### Work instructions
Copy out the entries word for word, from the line containing "Given: Open the Active Nodes link" down to the line containing "Looking at the", leaving out the pictures.

### Dataset excerpts

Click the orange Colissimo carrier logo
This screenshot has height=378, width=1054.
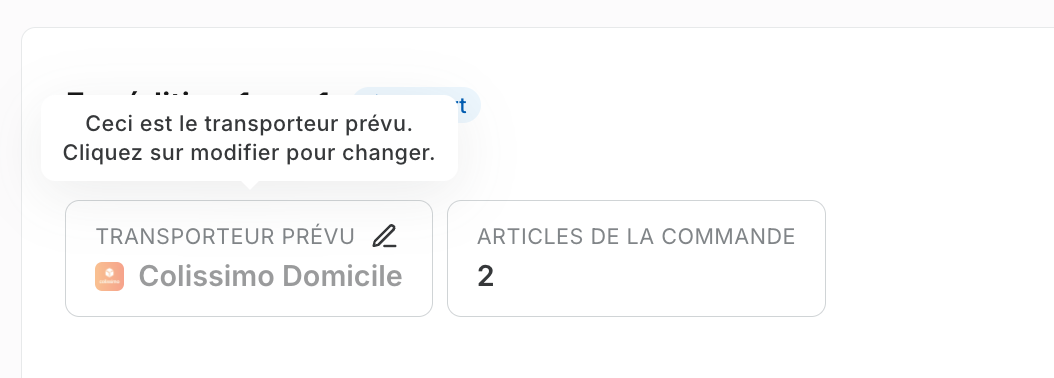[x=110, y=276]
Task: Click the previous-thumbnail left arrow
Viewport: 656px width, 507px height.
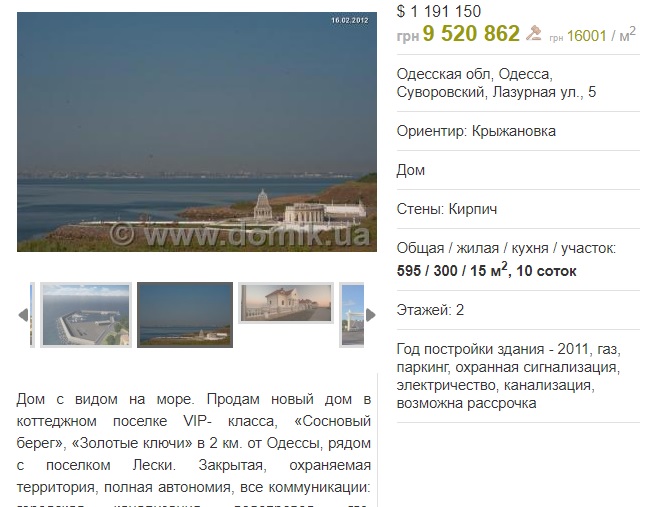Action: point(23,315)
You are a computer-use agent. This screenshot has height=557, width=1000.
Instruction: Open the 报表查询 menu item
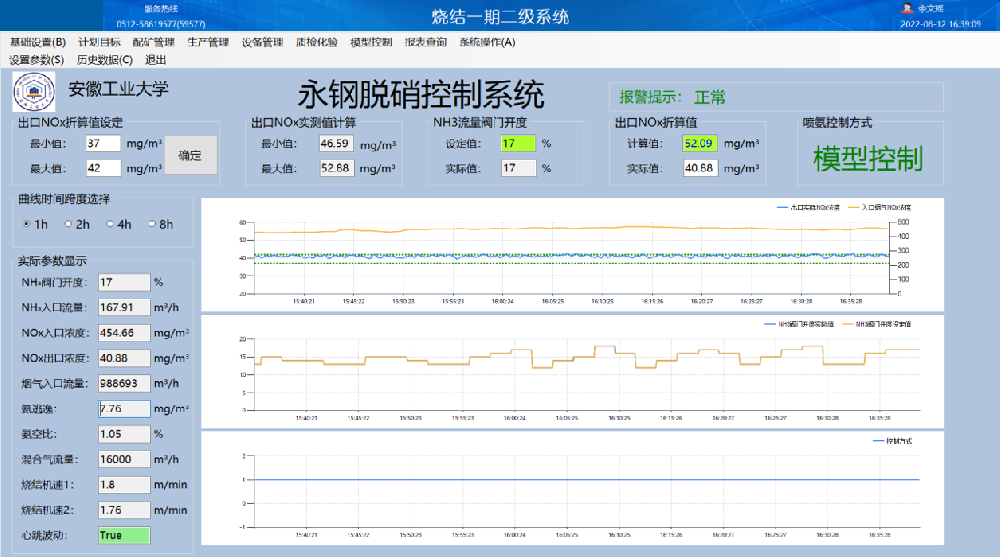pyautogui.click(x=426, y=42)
--
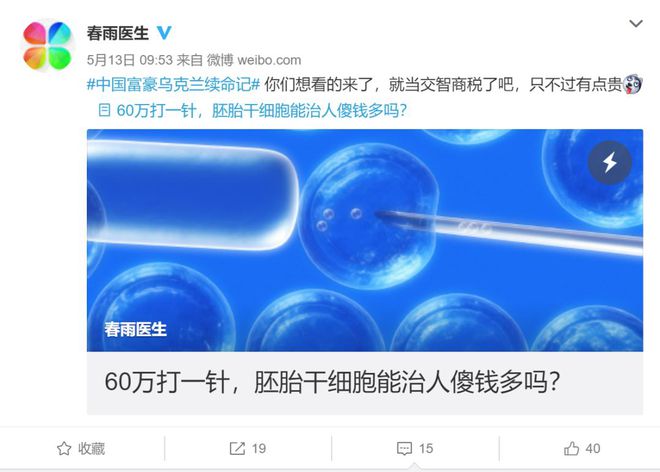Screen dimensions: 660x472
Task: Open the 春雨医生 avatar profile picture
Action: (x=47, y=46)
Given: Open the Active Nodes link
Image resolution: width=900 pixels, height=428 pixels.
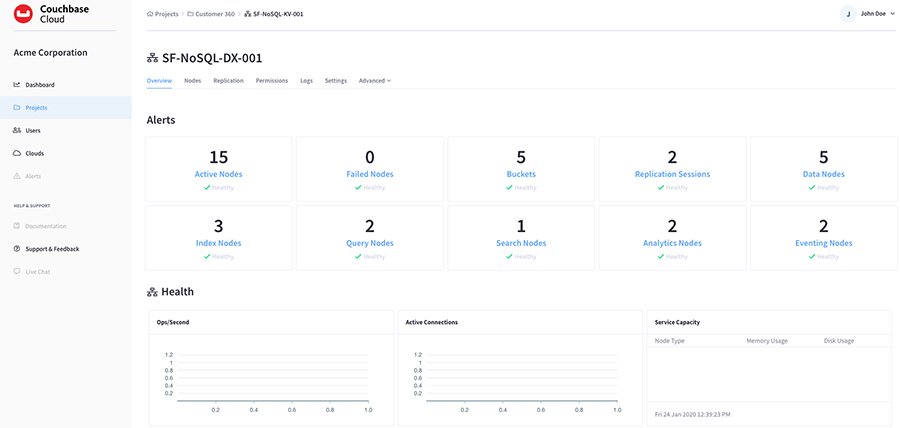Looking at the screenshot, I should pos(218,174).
...
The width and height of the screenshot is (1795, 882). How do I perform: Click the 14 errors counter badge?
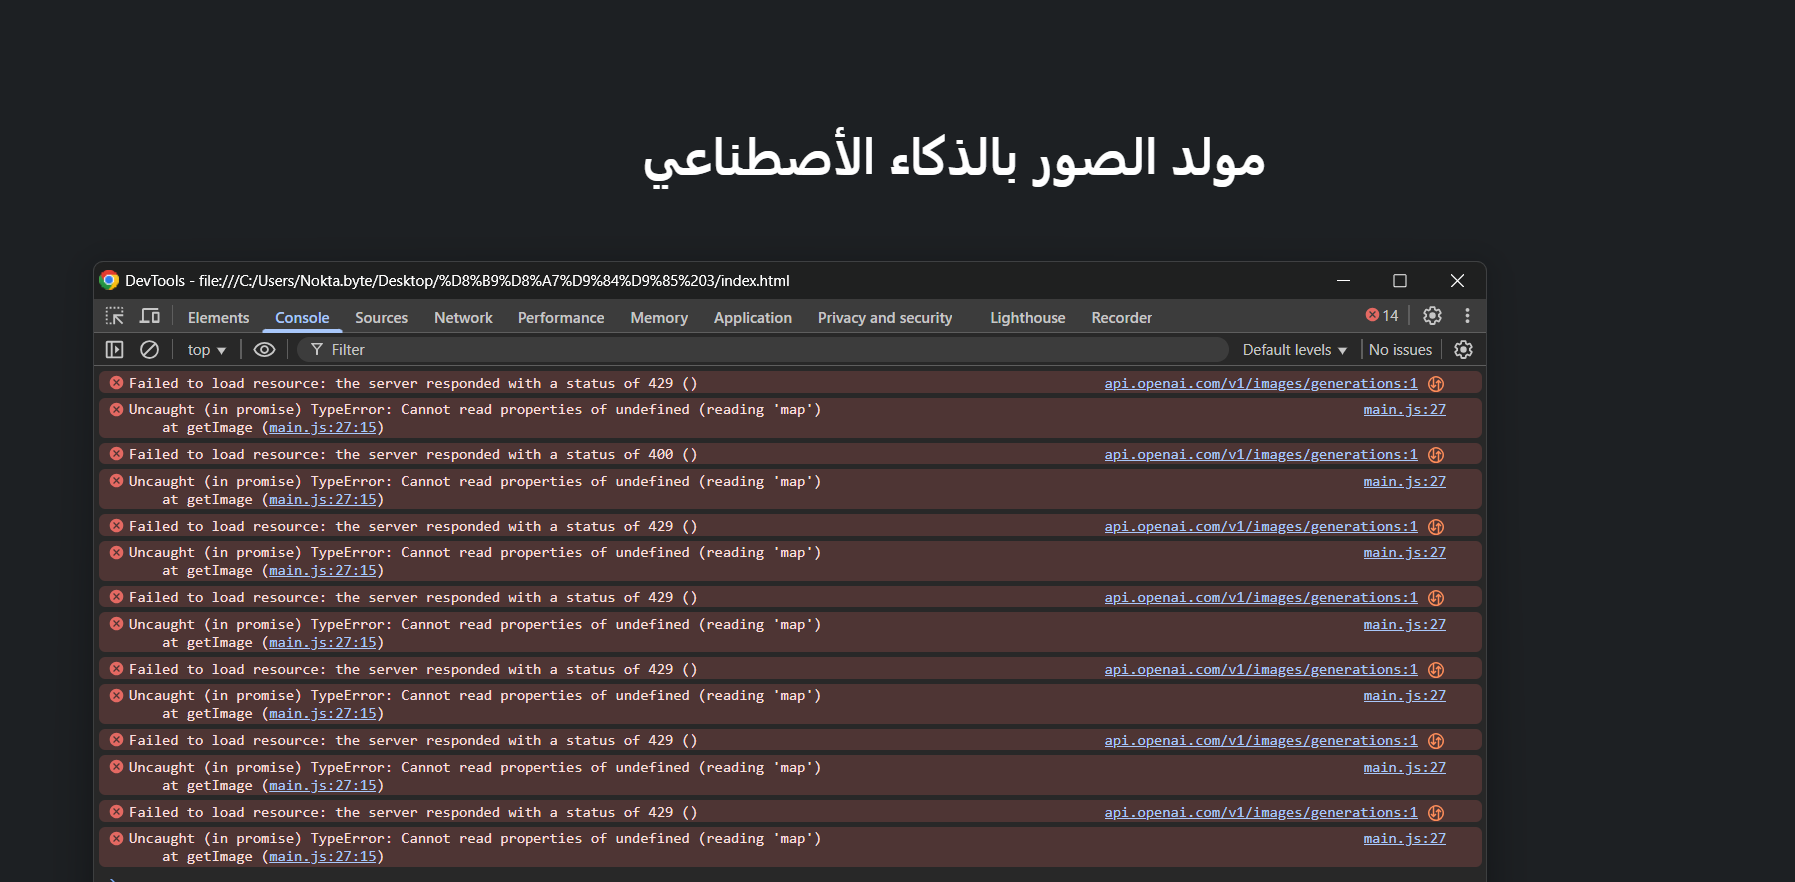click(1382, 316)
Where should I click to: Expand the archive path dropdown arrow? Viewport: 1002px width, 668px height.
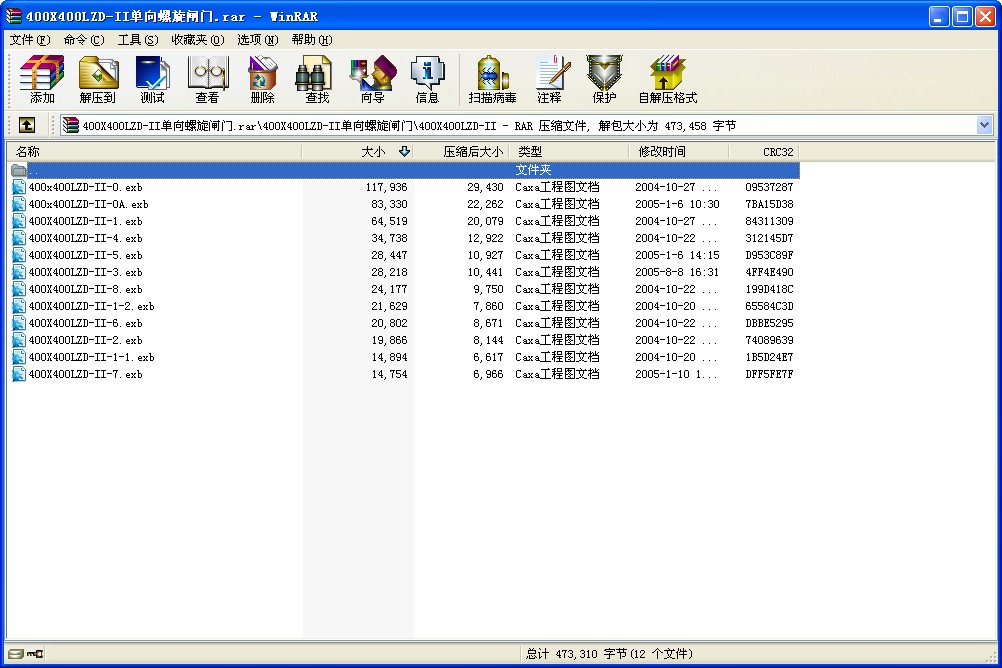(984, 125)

### Written answer
Given: Open the Active Nodes link
Image resolution: width=900 pixels, height=428 pixels.
Looking at the screenshot, I should pos(218,174).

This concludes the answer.